Zur philippinischen Menschenrechtssituation – Universelle Menschenrechtsüberprüfung (UPR) in Genf

Camp-Out in Cagayan de Oro vor dem DENR-Regional Branch

Politische Morde verhindern

Am 29. Mai 2012 diskutierte der UN-Menschenrechtsrat in Genf im Rahmen der Universellen Menschenrechtsüberprüfung (UPR) über die Lage in den Philippinen.

Angeführt von der derzeitigen Justizministerin und vormaligen Chefin der philippinischen Menschenrechtskommission Leila de Lima präsentierte eine 29köpfige Delegation die Sicht der philippinischen Regierung auf die derzeitige Menschenrechtslage sowie diesbezügliche Errungenschaften und Versäumnisse.

Die Menschenrechtslage in den Philippinen ist bis heute sehr besorgniserregend. Soziale, kulturelle und politische Verletzungen der Menschenrechte sind auch unter der aktuellen Aquino Administration, die diesbezüglich vieles besser machen wollte, allgegenwärtig.

Um dies auf der internationalen Bühne präsenter zu machen entwickelte eine breite Koalition philippinischer Menschenrechtsorganisationen einen alternativen Bericht zu dem der Regierung, der zur gezielten Lobbyarbeit in Genf bereits vor der Menschenrechtsüberprüfung am 29. Mai genutzt wurde.

Auf Grundlage der Informationen durch Regierung und NGOs sprachen viele der an der Diskussion teilnehmenden Staaten Empfehlungen aus, welche die Aquino Regierung dazu drängen die Menschenrechtslage zu verbessern.  Insgesamt wurden 88 Empfehlungen ausgesprochen (im Zuge des ersten UPR 2008 waren es nur 17), von denen die philippinische Regierung bis dato nur 53 akzeptiert hat.

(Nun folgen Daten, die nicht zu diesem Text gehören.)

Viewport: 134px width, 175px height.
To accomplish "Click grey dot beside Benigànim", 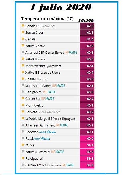I will pos(23,92).
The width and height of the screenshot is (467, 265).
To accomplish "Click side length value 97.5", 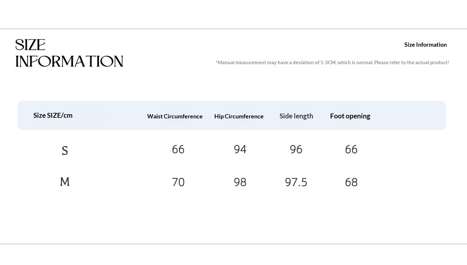I will coord(296,182).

Von diesen 53 akzeptierten Empfehlungen betreffen immerhin 23 die Themen Straflosigkeit, extralegale Tötungen, Folter und Verschwindenlassen. Laut Regierungsaussage werden derzeit bereits 8 Empfehlungen umgesetzt, unter anderem die Ratifizierung des Römischen Statuts.

 Hier eine kleine Auswahl der formulierten Empfehlungen:

– To step up efforts to fully prohibit and address cases of torture, extrajudicial killings and enforced disappearances and ensure there were mechanisms in place to address such cases.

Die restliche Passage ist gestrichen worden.